I checked your specs and it seems that you are using a laptop, so there are a few small things that you can do:
1. Make sure your Windows Power settings are always set up to the High Perfomance plan
2. Always play the games while connected to a powercable.
3. Make sure your GPU drivers are up to date (
https://us.download.nvidia.com/Windows/3...l-whql.exe)

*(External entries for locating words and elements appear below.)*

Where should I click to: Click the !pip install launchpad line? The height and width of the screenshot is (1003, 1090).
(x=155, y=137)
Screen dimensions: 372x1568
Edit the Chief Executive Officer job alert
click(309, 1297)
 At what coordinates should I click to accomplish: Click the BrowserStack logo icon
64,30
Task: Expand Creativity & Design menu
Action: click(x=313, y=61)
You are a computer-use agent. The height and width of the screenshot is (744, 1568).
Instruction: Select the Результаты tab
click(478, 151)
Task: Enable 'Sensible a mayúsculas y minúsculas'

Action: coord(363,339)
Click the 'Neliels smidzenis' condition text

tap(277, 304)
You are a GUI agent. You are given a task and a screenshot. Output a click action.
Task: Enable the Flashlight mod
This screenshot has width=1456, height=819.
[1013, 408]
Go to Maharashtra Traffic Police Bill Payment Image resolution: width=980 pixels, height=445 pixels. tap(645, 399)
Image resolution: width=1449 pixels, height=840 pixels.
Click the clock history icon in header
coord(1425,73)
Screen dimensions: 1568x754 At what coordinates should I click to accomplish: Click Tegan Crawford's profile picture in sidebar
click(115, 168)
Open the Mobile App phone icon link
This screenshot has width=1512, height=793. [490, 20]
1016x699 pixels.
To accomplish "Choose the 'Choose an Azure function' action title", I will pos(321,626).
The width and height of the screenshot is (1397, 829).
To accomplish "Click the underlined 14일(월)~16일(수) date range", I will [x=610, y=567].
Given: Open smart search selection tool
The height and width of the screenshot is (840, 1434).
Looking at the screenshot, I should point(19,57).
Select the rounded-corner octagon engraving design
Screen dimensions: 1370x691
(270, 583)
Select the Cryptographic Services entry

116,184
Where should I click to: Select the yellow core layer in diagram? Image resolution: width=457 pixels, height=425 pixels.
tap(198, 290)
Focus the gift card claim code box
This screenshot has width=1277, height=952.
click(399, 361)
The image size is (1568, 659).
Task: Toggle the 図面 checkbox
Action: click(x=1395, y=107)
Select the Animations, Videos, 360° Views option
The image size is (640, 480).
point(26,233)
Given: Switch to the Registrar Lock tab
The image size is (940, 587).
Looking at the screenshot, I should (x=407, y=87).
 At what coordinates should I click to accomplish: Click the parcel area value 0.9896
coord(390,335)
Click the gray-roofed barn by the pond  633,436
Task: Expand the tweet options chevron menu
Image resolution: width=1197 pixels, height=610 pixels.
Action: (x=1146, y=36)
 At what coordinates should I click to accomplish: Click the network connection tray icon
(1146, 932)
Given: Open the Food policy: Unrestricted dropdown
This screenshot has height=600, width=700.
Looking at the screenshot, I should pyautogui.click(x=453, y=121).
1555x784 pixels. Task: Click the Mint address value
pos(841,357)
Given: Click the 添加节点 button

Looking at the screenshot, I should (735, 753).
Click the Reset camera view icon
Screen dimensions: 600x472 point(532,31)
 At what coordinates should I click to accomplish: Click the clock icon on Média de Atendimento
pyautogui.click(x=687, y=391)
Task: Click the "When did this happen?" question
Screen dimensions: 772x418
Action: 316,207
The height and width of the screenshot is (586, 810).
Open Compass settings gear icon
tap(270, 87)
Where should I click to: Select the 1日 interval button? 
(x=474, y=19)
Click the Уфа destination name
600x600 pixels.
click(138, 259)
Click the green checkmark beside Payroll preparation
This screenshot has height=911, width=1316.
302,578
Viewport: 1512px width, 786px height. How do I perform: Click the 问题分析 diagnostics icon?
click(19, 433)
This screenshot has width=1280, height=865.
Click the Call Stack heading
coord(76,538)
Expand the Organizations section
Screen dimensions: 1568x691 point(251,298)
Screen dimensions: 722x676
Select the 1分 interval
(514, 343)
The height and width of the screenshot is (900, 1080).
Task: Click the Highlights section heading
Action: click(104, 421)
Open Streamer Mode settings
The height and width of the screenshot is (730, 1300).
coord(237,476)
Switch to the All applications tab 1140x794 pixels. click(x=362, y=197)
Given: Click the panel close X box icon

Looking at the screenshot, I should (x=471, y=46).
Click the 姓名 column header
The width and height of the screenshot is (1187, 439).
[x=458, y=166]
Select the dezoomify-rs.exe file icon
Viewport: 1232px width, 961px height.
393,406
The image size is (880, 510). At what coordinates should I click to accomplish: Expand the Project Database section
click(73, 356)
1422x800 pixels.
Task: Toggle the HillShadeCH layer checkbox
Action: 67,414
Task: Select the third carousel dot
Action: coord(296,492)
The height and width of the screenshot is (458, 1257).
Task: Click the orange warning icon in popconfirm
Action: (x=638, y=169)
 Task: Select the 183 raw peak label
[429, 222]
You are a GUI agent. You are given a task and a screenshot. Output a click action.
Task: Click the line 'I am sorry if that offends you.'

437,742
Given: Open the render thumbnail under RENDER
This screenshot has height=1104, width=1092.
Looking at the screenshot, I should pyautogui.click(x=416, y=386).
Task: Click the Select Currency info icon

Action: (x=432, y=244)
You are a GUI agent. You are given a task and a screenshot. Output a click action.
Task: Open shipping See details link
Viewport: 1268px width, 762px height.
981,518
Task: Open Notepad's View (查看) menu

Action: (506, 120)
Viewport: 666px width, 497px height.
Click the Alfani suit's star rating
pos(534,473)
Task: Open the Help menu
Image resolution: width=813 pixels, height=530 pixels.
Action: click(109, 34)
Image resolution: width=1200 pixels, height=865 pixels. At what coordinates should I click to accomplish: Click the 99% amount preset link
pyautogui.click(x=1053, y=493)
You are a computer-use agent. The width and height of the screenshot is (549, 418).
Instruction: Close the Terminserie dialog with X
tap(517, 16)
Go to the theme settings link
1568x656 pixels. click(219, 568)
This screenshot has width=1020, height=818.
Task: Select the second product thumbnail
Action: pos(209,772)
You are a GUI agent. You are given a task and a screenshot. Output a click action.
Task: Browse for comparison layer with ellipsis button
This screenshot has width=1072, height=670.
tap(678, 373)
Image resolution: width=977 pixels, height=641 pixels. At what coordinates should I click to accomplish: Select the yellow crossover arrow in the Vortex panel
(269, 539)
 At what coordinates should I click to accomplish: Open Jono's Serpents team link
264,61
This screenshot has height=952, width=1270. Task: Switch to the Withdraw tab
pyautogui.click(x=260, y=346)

4. Get the latest Dolphin development version from the download page, you can find them at the top. Extract to a new and empty folder and also create an empty portable.txt in the same folder as Dolphin.exe
5. Create a profile for Dolphin.exe in the nVidia control panel and make sure that it has selected your GeForce card as default and also make sure to set the Powermode to Prefer Highest Performance
6. In GeForce experience turn off Batteryboost and Shadowplay
7. In Dolphin set Shader Compilation to Asynchronous (Ubershader) and Tick the box to Compile shaders at startup
8. In Dolphin set Graphics Back-end to Direct3D
9. In Dolphin set Internal Resolution (or IR) to 3x
10. In Dolphin set the Audio Back-end to CubeB and select HLE audio
11. In Dolphin turn off the cheats
Now test if the games are running at full speed, if they are not, you could try to change the IR to 1x and see if that changes anything, if it doesn't then the CPU in your laptop is too slow and there is really not anything we or you can do except advise you the get a computer with a faster CPU.
Please keep in mind that the Laptop you have is using an Ultra Low Power CPU, these are generally quite a lot slower than their non-ULP version. Probably your laptop is also quite thin and thus might have issues getting rid of all its heat, causing the Thermal Throttle to kick in and lower the clock speed of the CPU even further.
You actually do not need a Sensor bar for Wii games if you are using the emulated Wiimotes. You can set it up to have your mouse or a set of keys or a controller to move the IR pointer. Depending on the game you might not even need the pointer.